# Exercise prompt:
Lines holding the string "agent" in the listing below are to be copied.
-------- Material to process --------
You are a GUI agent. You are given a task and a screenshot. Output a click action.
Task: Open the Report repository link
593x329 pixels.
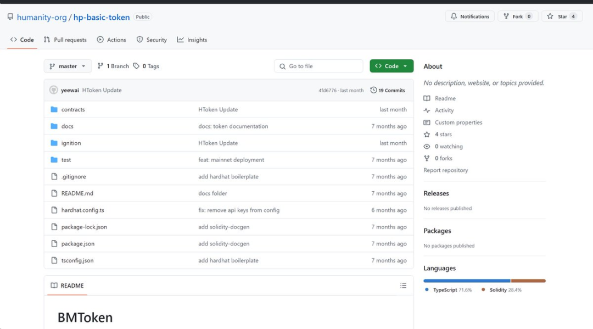tap(445, 170)
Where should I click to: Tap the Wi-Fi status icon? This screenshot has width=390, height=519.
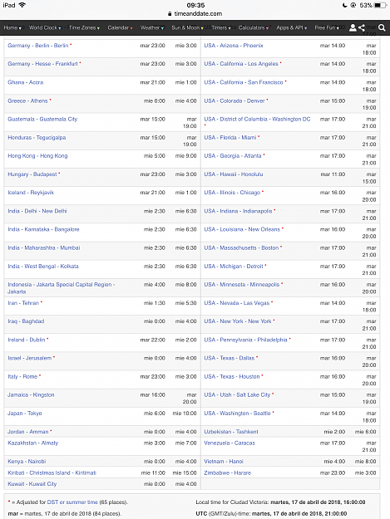[x=22, y=5]

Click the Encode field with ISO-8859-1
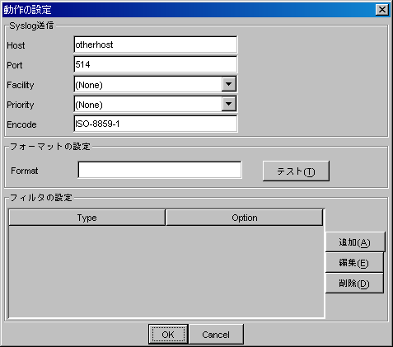(x=156, y=124)
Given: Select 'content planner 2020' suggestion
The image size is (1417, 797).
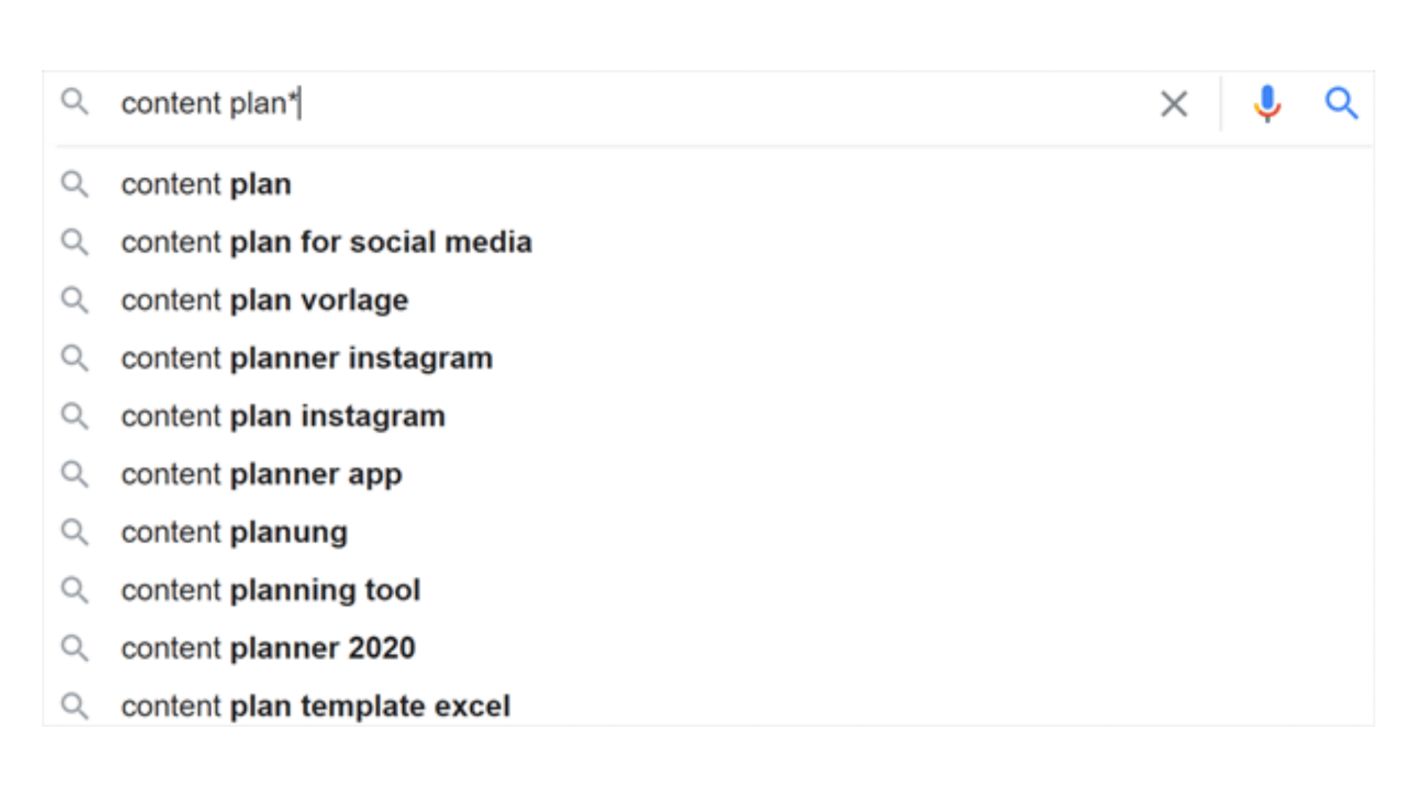Looking at the screenshot, I should click(x=709, y=648).
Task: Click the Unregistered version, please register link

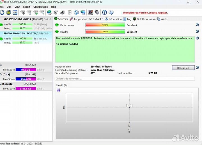Action: (x=145, y=13)
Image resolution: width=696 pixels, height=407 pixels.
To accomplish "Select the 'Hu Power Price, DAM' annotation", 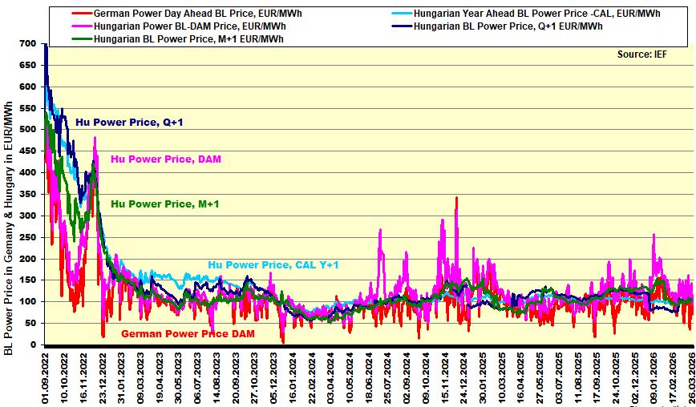I will [165, 159].
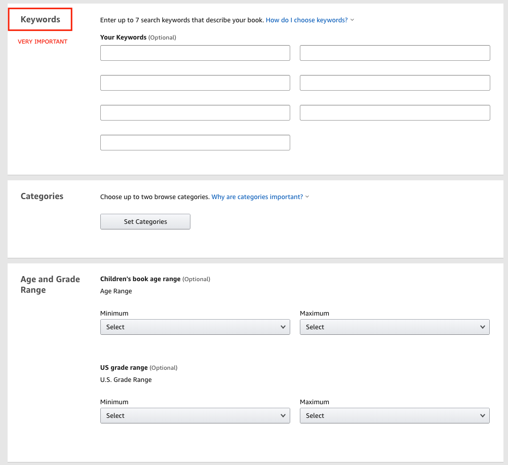Click the fifth keyword field, third row left

(195, 113)
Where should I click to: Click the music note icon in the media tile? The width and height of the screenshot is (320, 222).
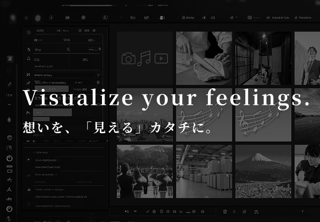[145, 58]
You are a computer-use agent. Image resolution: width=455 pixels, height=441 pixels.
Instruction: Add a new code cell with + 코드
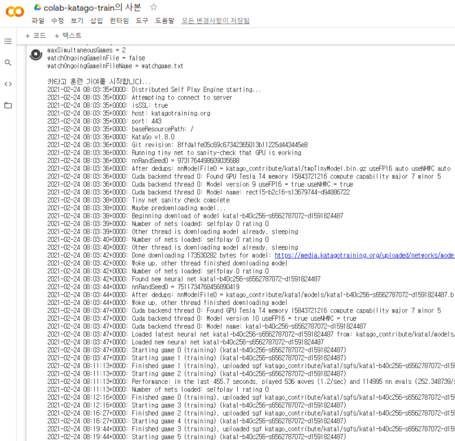[35, 36]
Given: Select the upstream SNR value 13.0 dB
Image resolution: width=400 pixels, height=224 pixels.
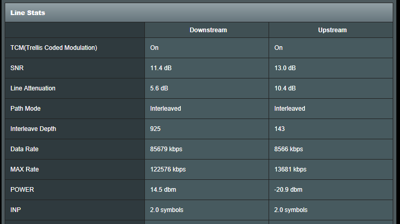Looking at the screenshot, I should [285, 68].
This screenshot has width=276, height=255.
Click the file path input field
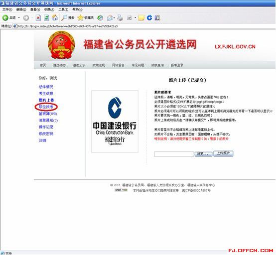(174, 154)
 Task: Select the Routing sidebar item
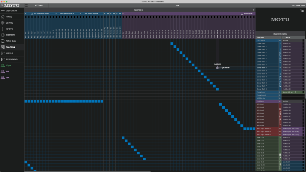pyautogui.click(x=10, y=47)
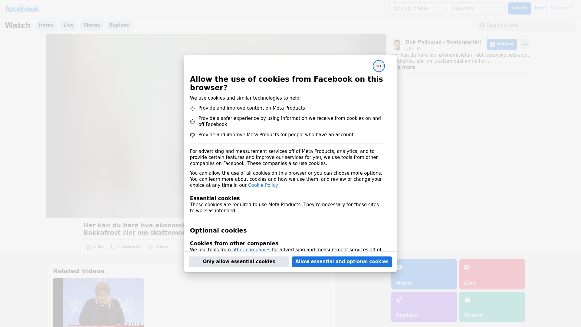The image size is (581, 327).
Task: Click the Share arrow icon
Action: point(150,247)
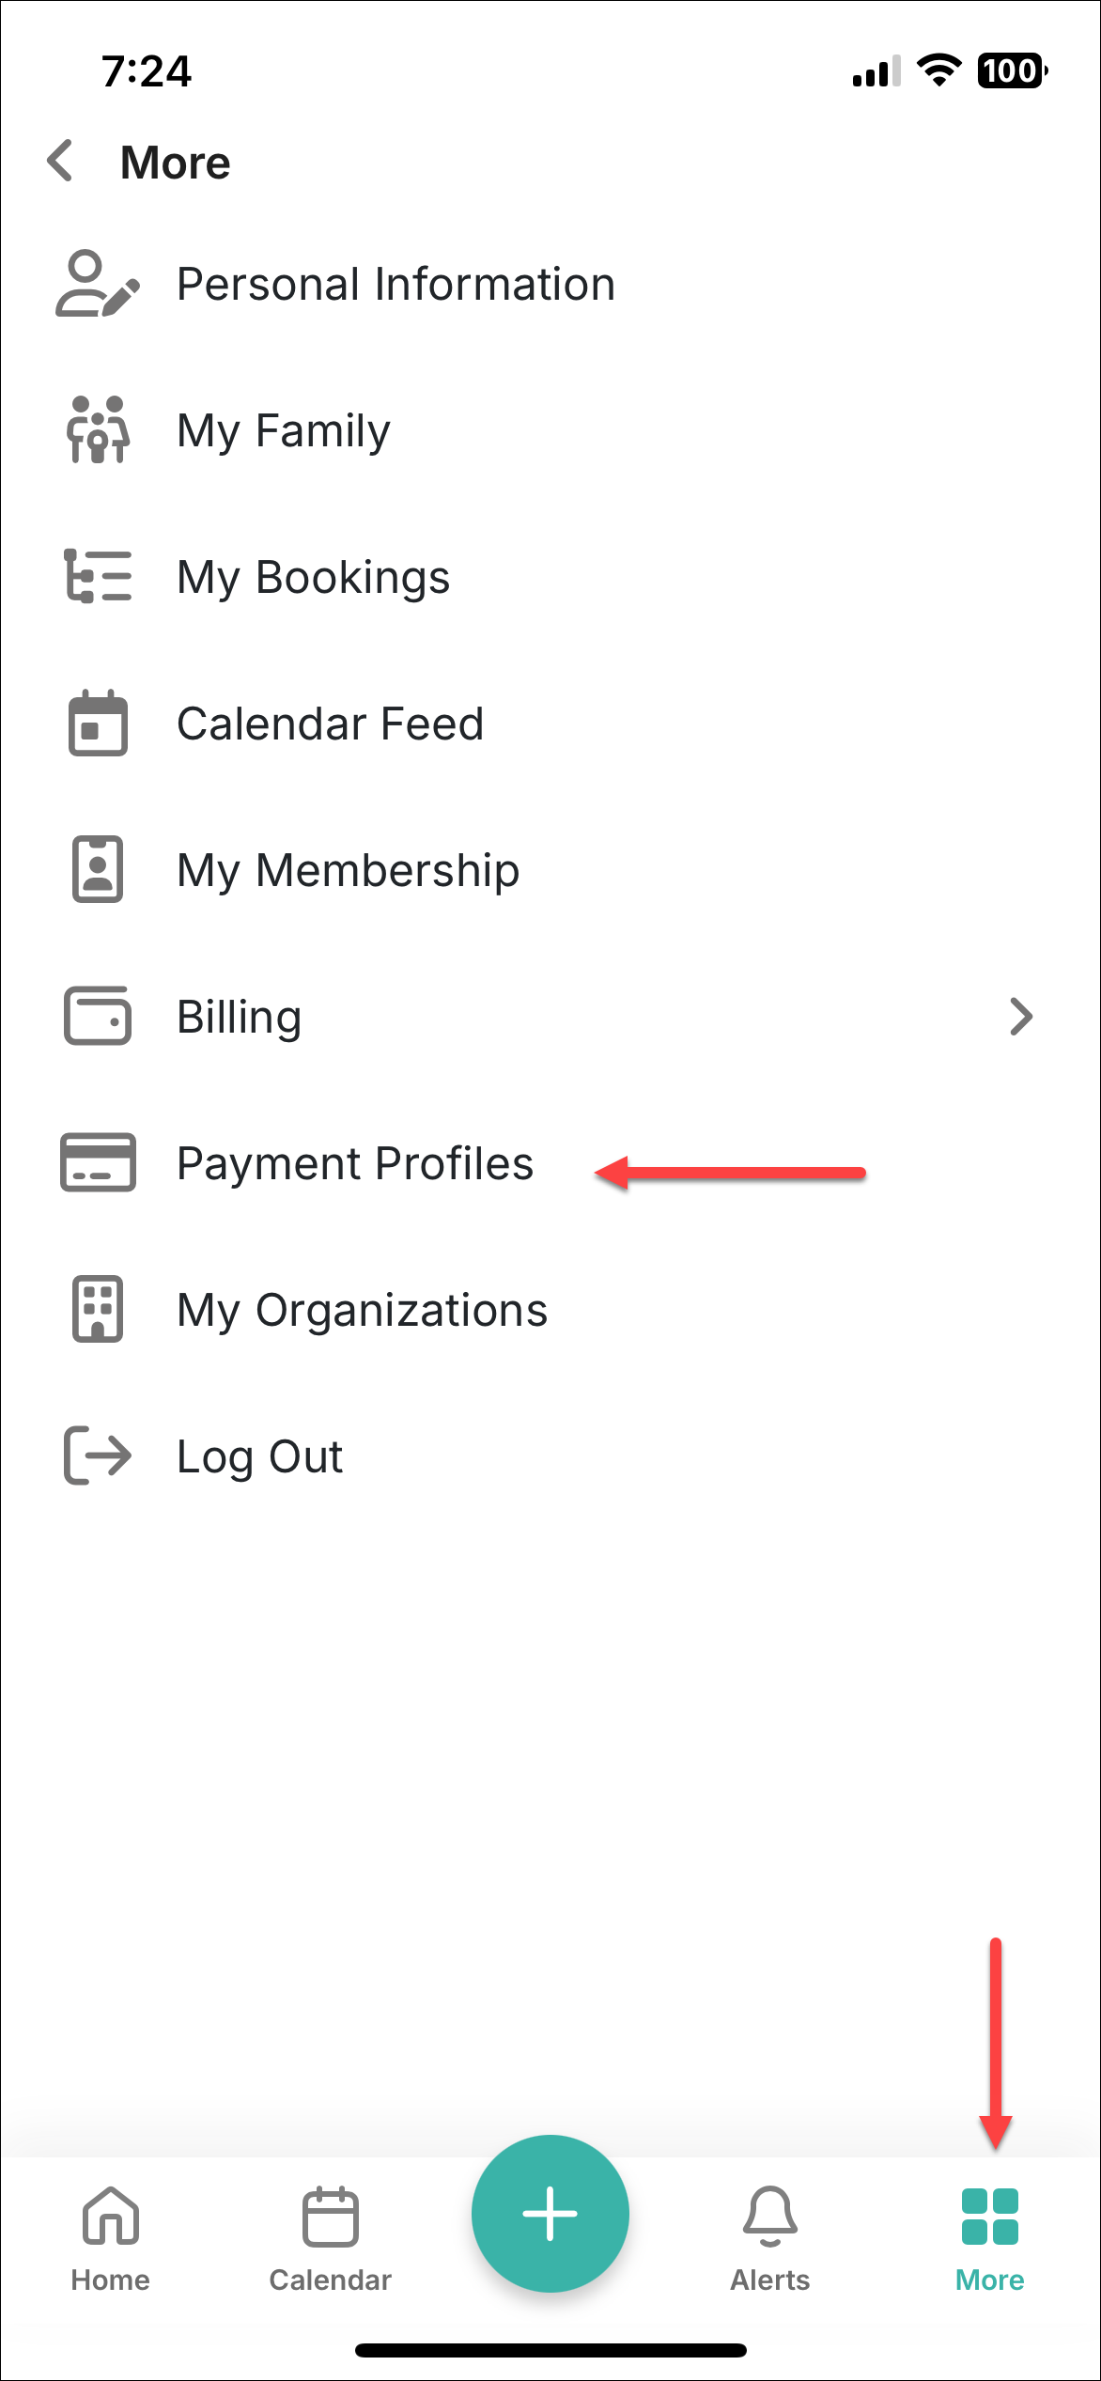
Task: Open the Personal Information icon
Action: (97, 284)
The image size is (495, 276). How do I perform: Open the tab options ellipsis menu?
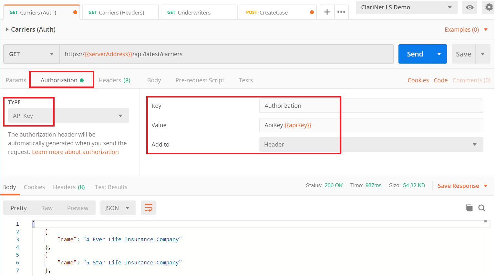(x=341, y=12)
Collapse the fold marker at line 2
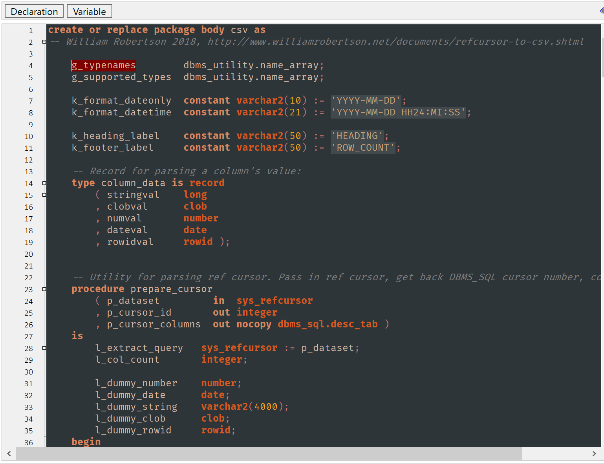The height and width of the screenshot is (464, 604). pyautogui.click(x=44, y=42)
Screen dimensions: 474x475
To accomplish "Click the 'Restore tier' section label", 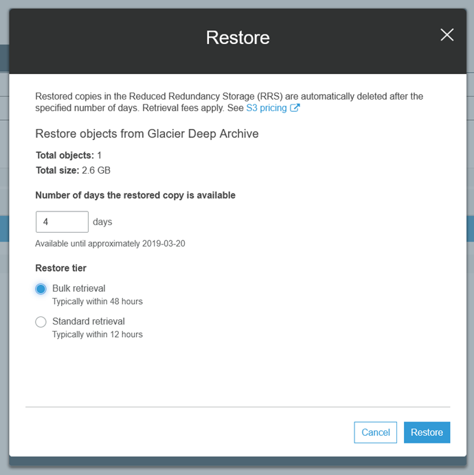I will (x=61, y=268).
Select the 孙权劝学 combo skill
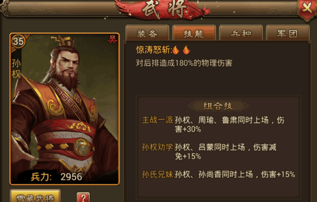 coord(209,151)
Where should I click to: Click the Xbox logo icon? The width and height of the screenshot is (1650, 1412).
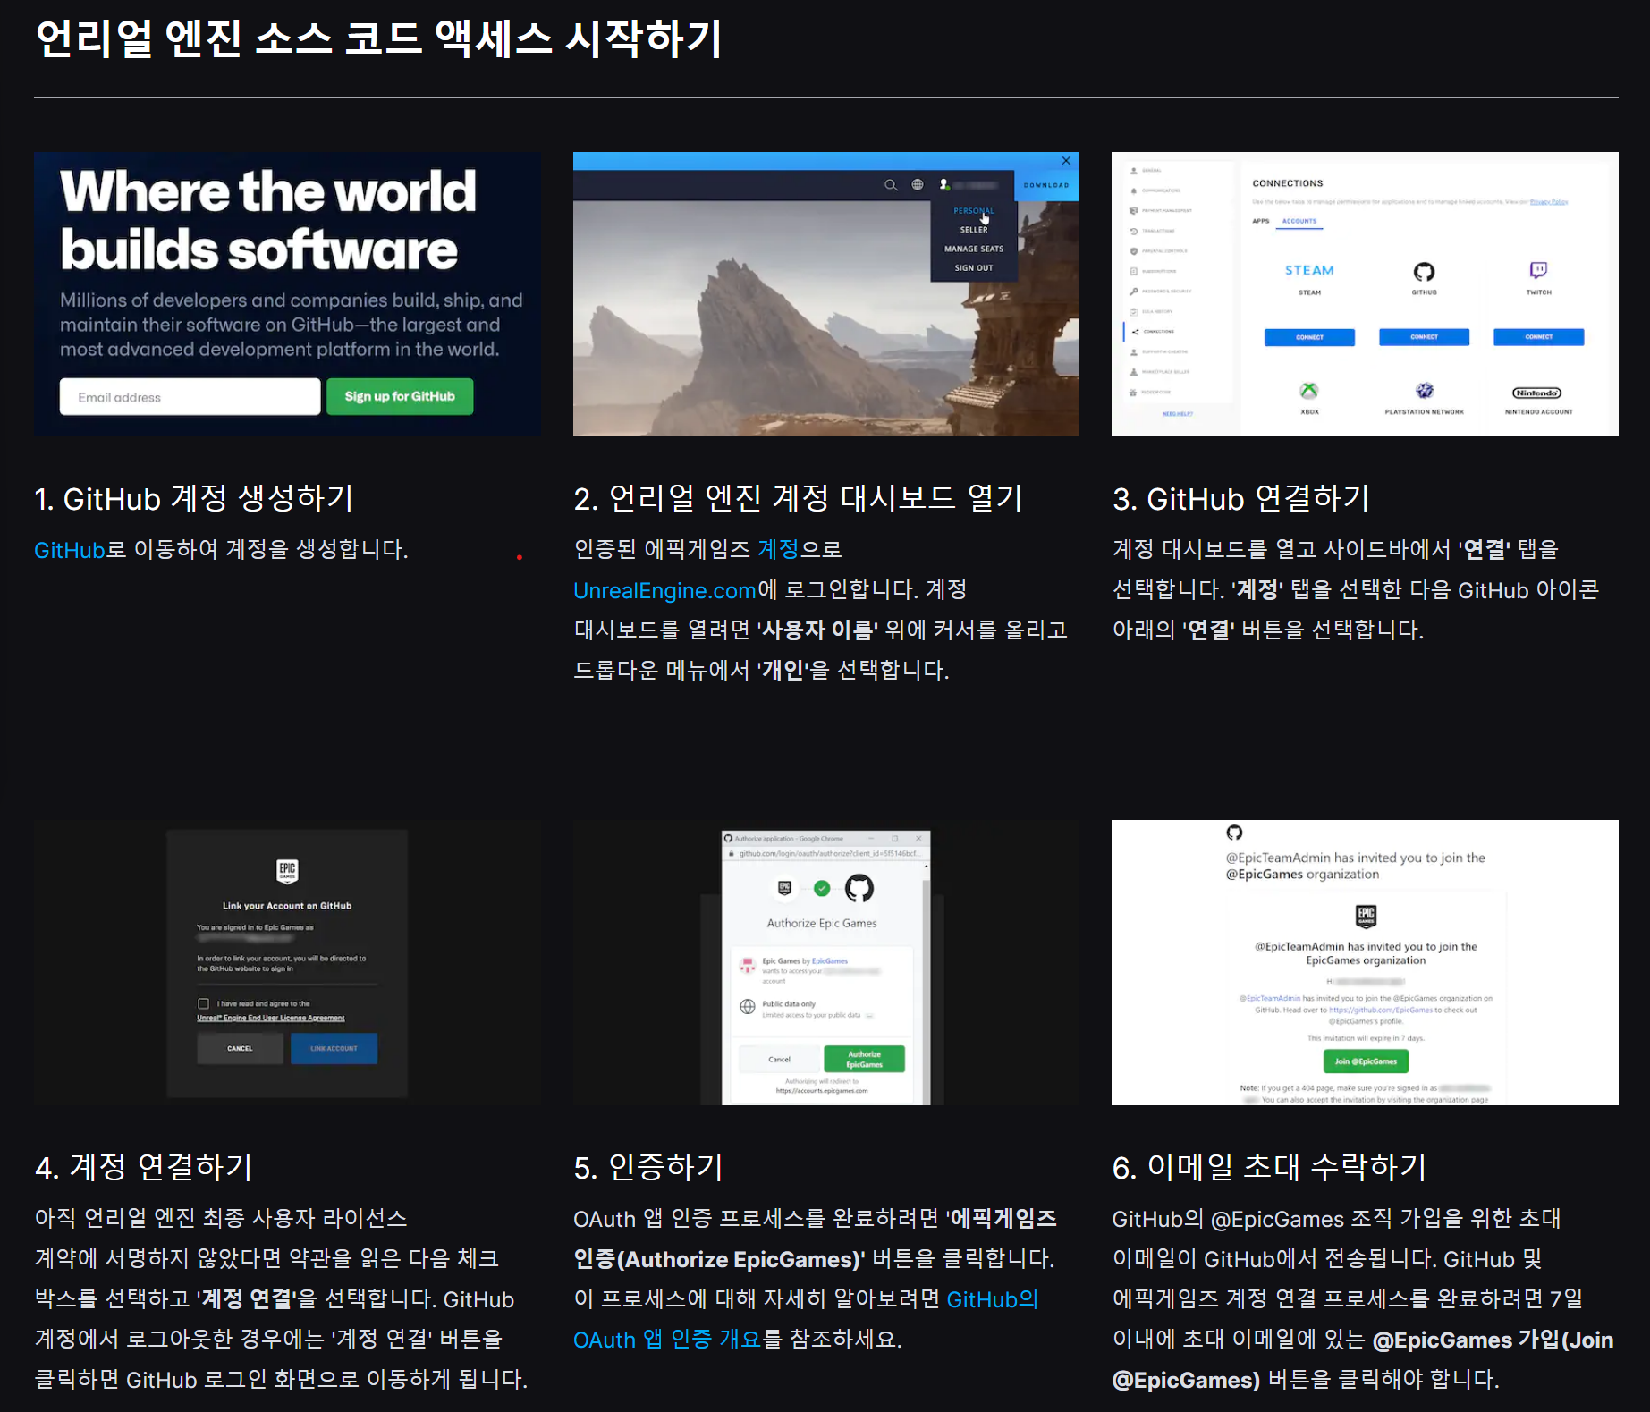coord(1308,391)
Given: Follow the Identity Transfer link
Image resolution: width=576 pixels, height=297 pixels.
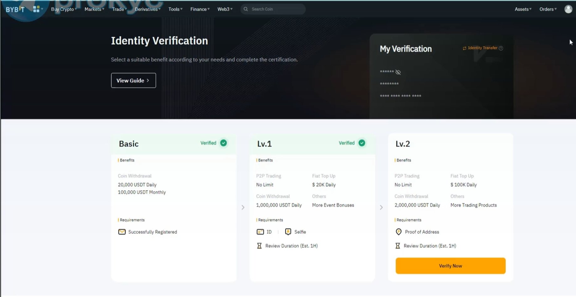Looking at the screenshot, I should [482, 48].
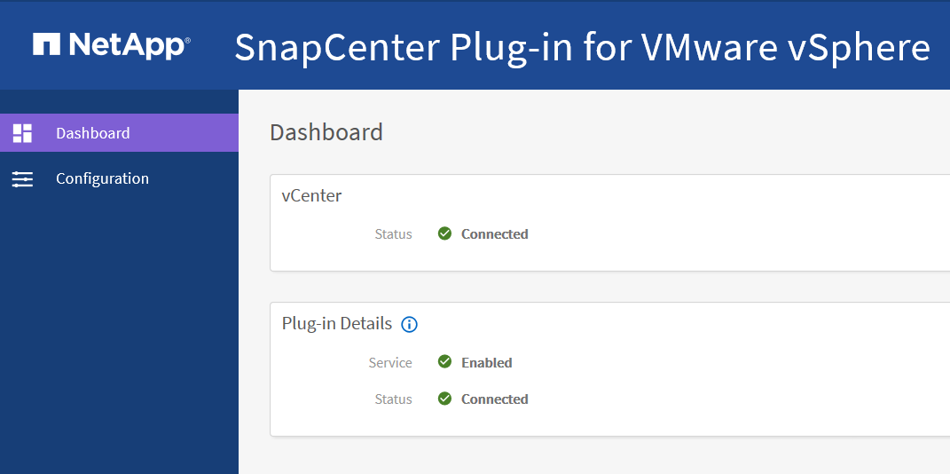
--------
# Output below:
You are a GUI agent. You are given a task and a screenshot. Output a click action.
You are a computer-use agent. Image resolution: width=455 pixels, height=441 pixels.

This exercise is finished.